REQUIREMENT 1 → Duplicate the rows starting at the line that contains "You are a computer-use" and ending at the line that contains "the Document Overview", both lines included.

Re: Proposal: an addition to glib for getting the absolute path of the current binary.

* Hongli Lai <h lai chello nl> [2004-04-13 01:00:49 +0200]:

> Have you ever considered average desktop users? You know the kind of 
> people the GNOME project is targeting? Those people don't have compile 
> farms. They don't want to compile software - they shouldn't have to 
> compile software.

1. They can use another compile farm somewhere on the net
   (I'm currently setting up one ...)

2. Those end-users should either let an admin do this work or use a 
   end-user-targetted distro and should never play around with such 
   details of package installing.
> Recompilation just to make the software being able to run in your home 
> folder is not acceptable for people like my dad. 
Then Your dad should use an end-user-distro like SuSE.

> Making symlinks is also too complicated for them. It should be automatic.
Well, what speaks against a small install-script doing this ?
Maybe this script may also paint nice pictures on the desktop and doing 
other useless things found in most "install programs" (like "install shield"
and all the other stupid stuff)

> Or maybe you don't really understand the issue. Let's say you have the 
> application FooBar. FooBar's uses a PNG file as an icon in it's GUI. 
> When you type './configure && make install', the location 
> "/usr/local/share/foobar/icon.png" is hardcoded in the binary.
What if it is not ?
FHS-respecting people tend to have no /usr/local except for experimental stuff.

On network-installations you probably have several binary version, etc.

i.e. /usr/$(platform)/(bin|sbin|lib)/
Does model also work then ?

> So what's the big deal here? One of Linux's problems on the desktop is 
> the ease of installing software. 
That's what end-user-distros are for.
They normally follow LSB, which help much.

Perhaps they differ in some libraries (ie. Suse does some strange things ...),
but Opensource packages normally can be ported to other distros (even non-lsb)
with quite reasonable work, and proprietary packages tend to bring along 
half an OS nevertheless.

> We at autopackage are making a new installation system for Linux, which 
> also allows software to be installed to any folder (the default is ~/.local). 
> Many end users will like this because they don't have to type the root 
> password. This also prevents malicious software from wiping out the 
> entire system and other users' data.
What speaks against simply providing "userland" packages (simply compiled
with the right prefixes pointing to ~/.local) ?

> Anyway, back to the relocation thing. Because 
> "/usr/local/share/foobar/icon.png" is hardcoded in the binary during 
> compile time, FooBar can't be simply installed to ~/.local. FooBar must 
> be able to know where icon.png is. This is where the proposed function 
> jumps in.

REQUIREMENT 2 → In the mailing list reply above, which default folder does autopackage use when installing software?

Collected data
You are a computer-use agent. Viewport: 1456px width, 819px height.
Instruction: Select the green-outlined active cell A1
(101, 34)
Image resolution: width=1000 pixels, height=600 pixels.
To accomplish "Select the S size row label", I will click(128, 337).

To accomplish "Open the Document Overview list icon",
--
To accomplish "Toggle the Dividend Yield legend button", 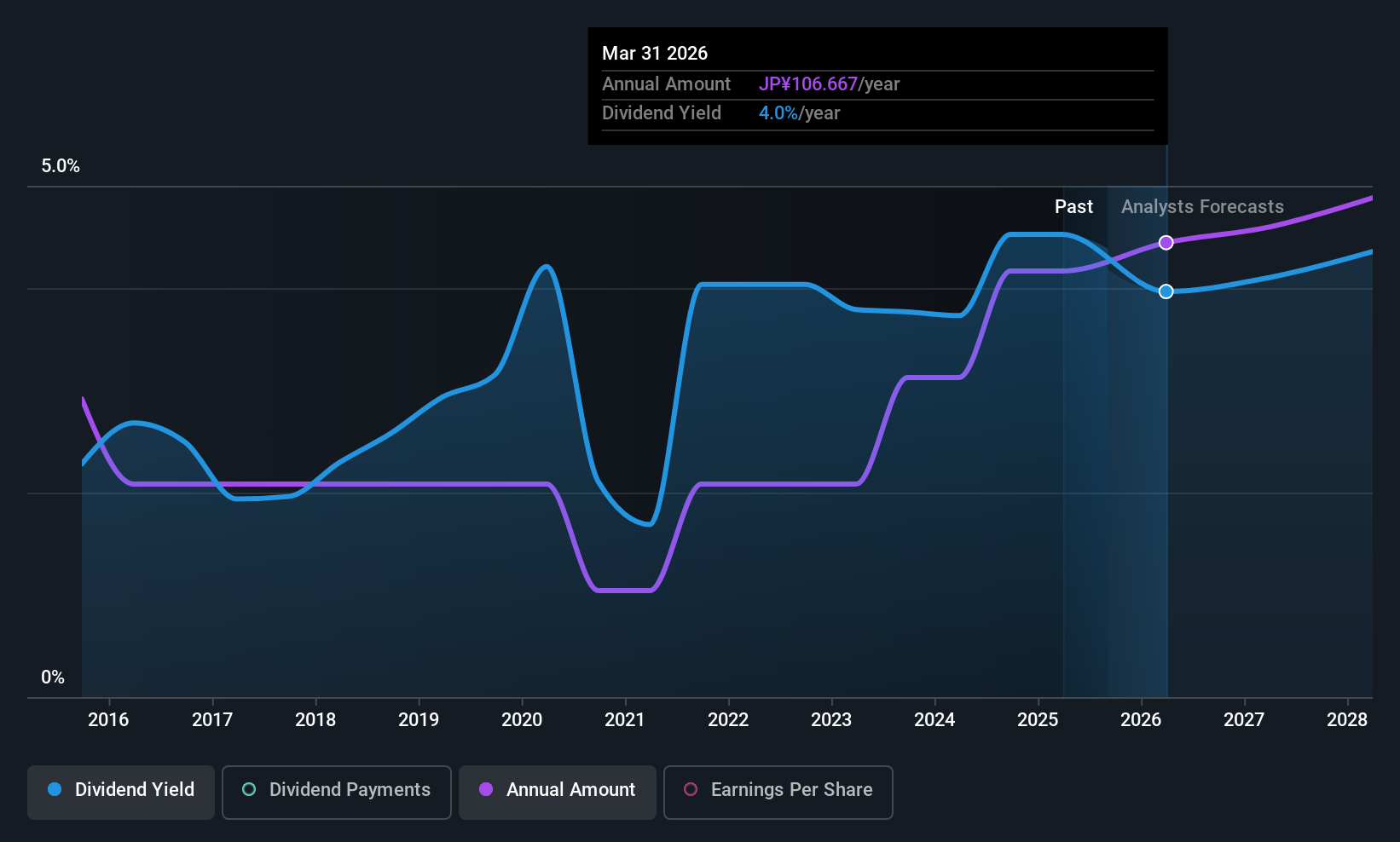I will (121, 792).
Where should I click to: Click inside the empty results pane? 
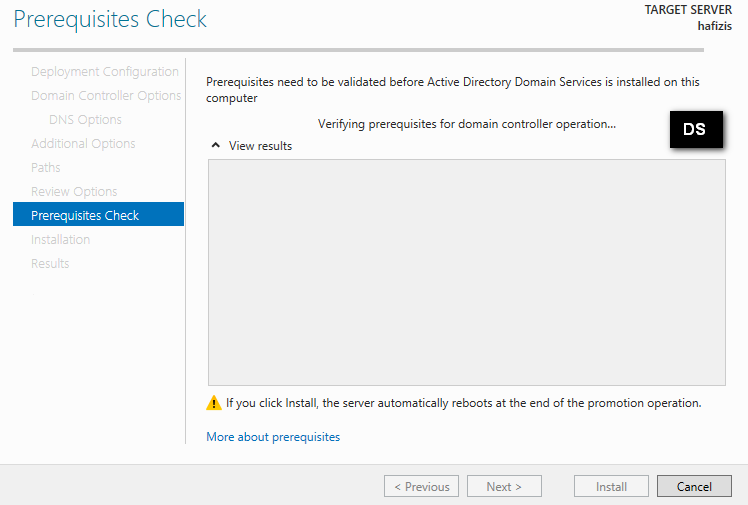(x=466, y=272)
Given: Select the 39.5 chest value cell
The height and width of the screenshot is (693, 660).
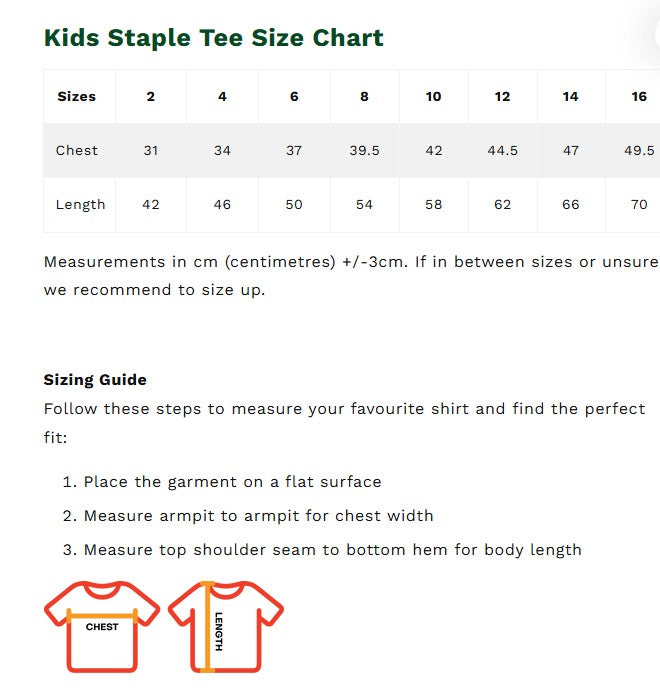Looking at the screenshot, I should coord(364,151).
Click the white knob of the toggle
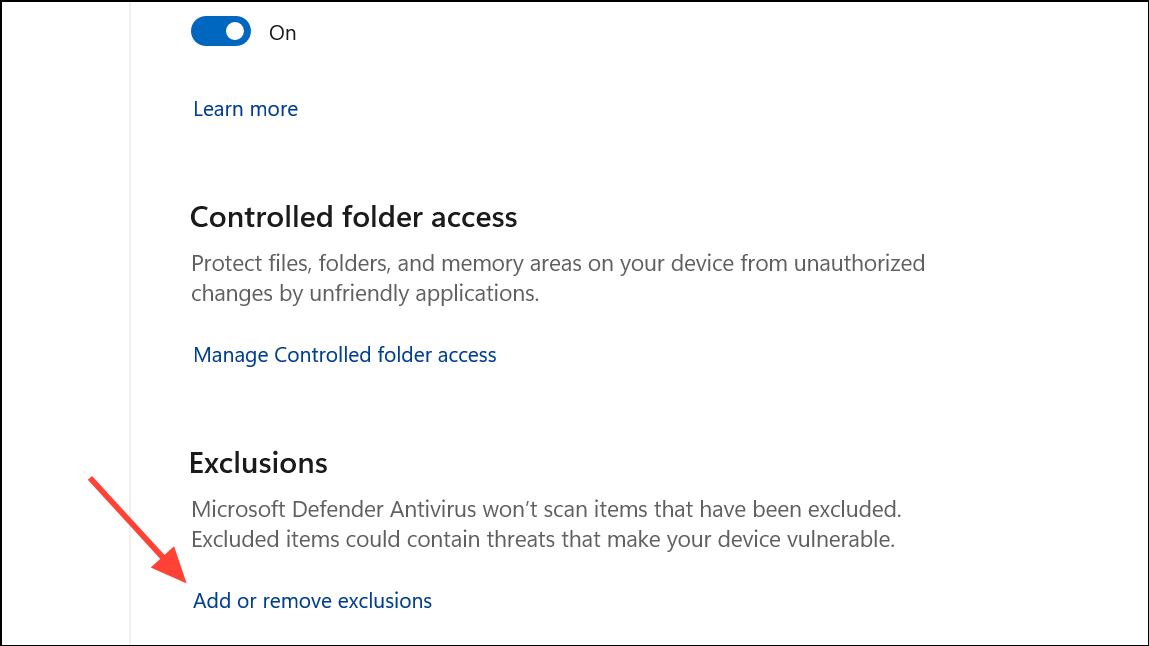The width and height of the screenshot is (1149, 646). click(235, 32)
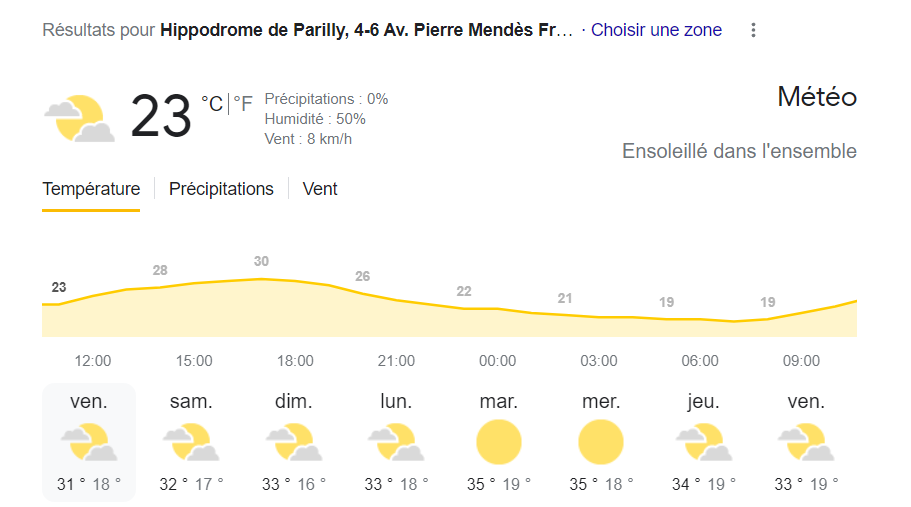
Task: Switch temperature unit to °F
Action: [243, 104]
==
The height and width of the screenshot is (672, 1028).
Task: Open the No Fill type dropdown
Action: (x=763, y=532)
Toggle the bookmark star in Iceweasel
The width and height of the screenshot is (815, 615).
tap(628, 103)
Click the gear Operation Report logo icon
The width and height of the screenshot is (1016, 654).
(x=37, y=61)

FULL ANSWER 1 →
You are a computer-use agent. Viewport: 1456px width, 819px height.
Instruction: Select the green-outlined active cell A1
(101, 34)
Image resolution: width=1000 pixels, height=600 pixels.
To accomplish "Select the S size row label", I will click(128, 337).

To accomplish "Open the Document Overview list icon",

FULL ANSWER 2 → ~/.local